Wildlife Conservation is Beginning to Click

Wildlife Conservation is Beginning to Click

(NewsUSA)- Little is known about the Indochinese tiger that lives in the remote mountains of South East Asia's forests. Scientists estimate that there are around 1,000 Indochinese tigers spread throughout Thailand, Vietnam, Lao PDR, southern China, Myanmar and Cambodia.
And despite their range, one thing is constant: poaching is one of the biggest threats to tigers throughout their habitat. Tigers are poached for their skin, teeth and bones, which are sold on the black market and used in traditional medicines.
In Cambodia, weak law enforcement has made tigers easy targets for poachers. However, the recent establishment of anti-poaching patrols in key tiger habitats in Cambodia has helped lower illegal poaching.
This ongoing fight against illegal poaching is finding a voice thanks to contributions by corporations like The Orvis Company. This year, Orvis is supporting World Wildlife Fund's tiger conservation program in Cambodia by encouraging customers to donate funds to support the program and matching those funds up to $30,000. Annually, Orvis donates 5 percent of its pre-tax profits to various organizations that help protect fish and wildlife habitats, including providing funding to increasing tiger guard numbers around Cambodia.
Many customers of Orvis are also helping donate to various causes by simply doing what they do best -; shopping. With the retailer's "Round Up for Conservation" program, online customers can complete their purchase by checking a box that allows them to round their purchase amount up to the next $1, $5 or even $100 increment -; with the entire added amount going toward conservation funds worldwide.

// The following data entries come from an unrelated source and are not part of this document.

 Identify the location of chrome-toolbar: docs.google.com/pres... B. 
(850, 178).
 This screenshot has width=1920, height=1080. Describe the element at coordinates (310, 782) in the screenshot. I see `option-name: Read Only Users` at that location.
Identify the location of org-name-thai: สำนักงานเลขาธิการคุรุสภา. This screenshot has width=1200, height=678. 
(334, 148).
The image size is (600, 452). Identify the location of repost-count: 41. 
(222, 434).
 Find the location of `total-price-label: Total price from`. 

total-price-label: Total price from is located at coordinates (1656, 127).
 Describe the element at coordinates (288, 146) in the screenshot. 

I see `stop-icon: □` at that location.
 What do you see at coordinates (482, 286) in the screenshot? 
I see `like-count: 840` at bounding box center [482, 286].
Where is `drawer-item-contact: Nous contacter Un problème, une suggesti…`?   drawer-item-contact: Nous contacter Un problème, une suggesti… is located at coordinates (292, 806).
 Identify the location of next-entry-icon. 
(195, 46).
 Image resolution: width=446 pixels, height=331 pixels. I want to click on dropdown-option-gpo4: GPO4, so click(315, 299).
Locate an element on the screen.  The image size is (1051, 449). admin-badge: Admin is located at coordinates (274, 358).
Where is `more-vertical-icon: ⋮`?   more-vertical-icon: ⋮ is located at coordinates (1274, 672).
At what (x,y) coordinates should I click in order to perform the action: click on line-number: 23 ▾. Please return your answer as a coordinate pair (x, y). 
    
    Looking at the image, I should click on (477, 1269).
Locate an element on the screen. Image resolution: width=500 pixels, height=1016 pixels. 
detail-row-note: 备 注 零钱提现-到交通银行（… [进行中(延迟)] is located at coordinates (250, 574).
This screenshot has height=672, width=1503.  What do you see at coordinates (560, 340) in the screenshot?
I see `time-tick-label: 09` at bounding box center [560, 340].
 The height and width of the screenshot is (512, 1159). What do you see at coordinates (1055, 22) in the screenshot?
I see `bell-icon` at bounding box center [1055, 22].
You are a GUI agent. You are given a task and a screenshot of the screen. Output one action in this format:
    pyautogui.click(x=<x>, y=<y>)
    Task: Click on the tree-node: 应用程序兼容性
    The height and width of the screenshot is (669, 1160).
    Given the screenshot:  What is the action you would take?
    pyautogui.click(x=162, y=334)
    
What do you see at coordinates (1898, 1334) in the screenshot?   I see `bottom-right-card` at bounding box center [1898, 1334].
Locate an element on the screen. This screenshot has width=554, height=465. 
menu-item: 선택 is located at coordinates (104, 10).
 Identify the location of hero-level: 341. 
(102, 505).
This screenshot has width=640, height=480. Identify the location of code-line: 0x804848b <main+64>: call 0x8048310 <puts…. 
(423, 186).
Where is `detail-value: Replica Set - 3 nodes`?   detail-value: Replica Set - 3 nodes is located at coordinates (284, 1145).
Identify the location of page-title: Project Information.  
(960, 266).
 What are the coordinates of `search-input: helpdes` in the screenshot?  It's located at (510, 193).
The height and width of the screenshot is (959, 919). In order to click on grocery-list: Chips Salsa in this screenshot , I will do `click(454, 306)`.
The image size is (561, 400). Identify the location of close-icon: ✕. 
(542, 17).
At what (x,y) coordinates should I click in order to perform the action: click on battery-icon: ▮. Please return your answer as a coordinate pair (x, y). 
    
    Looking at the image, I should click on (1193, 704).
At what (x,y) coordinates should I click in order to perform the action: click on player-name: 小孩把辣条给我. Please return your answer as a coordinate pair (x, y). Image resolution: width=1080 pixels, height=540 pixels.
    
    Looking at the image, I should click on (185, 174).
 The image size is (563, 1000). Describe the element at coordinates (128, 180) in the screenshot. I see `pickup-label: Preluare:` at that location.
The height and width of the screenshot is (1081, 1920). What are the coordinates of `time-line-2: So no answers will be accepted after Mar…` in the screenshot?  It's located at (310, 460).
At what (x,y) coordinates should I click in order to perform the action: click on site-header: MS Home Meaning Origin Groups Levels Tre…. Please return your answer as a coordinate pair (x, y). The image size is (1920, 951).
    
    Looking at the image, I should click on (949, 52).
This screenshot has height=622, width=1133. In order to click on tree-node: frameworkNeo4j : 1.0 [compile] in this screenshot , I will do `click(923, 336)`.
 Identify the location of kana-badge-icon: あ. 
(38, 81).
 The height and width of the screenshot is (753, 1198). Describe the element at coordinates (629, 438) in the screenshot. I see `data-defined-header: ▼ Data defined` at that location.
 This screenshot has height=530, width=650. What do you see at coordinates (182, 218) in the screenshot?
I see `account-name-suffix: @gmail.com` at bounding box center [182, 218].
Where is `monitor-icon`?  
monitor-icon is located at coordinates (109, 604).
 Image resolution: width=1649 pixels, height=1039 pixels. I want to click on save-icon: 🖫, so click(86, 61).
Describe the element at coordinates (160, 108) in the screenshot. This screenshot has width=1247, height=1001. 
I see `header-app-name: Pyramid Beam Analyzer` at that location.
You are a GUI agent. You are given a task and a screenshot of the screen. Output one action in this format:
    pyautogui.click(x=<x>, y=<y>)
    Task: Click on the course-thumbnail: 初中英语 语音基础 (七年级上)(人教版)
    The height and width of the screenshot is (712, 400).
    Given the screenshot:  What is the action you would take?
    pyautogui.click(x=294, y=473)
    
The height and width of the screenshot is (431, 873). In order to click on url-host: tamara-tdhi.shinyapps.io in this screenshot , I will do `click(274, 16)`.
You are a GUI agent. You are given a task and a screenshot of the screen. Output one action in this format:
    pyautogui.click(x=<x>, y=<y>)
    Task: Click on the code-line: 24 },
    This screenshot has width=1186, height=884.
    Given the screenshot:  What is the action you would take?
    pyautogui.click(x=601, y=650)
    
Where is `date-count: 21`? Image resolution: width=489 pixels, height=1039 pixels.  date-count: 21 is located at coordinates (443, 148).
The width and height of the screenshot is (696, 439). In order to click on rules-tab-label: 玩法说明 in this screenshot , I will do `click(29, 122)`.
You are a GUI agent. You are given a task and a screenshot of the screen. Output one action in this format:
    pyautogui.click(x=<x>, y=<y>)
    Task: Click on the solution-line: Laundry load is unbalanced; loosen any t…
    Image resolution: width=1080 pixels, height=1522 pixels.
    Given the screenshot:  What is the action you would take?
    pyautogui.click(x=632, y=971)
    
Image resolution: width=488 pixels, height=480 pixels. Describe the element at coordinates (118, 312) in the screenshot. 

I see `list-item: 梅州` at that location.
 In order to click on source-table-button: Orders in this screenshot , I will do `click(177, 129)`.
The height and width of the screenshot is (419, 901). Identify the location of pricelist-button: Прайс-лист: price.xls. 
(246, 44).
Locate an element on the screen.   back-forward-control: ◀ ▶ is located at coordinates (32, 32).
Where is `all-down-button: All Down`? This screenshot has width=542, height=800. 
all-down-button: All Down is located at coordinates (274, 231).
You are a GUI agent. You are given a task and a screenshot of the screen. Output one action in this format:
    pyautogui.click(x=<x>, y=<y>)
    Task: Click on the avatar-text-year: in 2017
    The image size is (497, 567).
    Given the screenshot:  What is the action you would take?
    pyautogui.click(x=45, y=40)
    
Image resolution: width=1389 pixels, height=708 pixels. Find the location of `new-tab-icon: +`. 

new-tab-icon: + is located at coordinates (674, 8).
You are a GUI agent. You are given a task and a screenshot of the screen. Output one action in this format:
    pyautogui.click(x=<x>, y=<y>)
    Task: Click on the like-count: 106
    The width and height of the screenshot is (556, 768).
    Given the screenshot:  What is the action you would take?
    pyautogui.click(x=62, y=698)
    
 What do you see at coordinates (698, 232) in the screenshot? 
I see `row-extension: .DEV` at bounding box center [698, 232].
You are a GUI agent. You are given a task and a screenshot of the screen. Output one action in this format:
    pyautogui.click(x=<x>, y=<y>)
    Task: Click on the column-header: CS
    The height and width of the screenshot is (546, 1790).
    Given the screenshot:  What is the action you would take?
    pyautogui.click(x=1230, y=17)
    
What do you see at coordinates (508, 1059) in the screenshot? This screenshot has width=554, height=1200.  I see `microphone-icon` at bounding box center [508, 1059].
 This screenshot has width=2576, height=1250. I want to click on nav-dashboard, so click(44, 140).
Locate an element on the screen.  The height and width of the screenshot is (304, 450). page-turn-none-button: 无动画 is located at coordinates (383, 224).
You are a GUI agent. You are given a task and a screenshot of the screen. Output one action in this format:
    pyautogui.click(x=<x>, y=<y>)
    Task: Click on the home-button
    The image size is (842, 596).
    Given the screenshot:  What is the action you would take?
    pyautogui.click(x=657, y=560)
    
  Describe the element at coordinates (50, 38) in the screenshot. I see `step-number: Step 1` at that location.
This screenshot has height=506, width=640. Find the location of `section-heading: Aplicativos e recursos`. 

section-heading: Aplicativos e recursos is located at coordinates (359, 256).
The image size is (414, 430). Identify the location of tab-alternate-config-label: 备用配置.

"Orvis has a long history of conservation and commitment to the communities in which we work," said James Hathaway, conservation manager for the 150-year-old, Vermont-based retailer. "The 'Round Up for Conservation' program is a great way for seemingly small contributions to have a big impact."
According to the World Wildlife Fund, to date, Orvis has helped assist thousands of animals in need, including the endangered whooping crane as well as another giant cat on the brink of extinction -; the cheetah. From 2006-2007, the company raised more than $250,000 for the Cheetah Conservation Fund, which not only educates local farmers in Namibia, Africa about living peacefully with cheetahs but also helps to restore the cheetah's natural environment.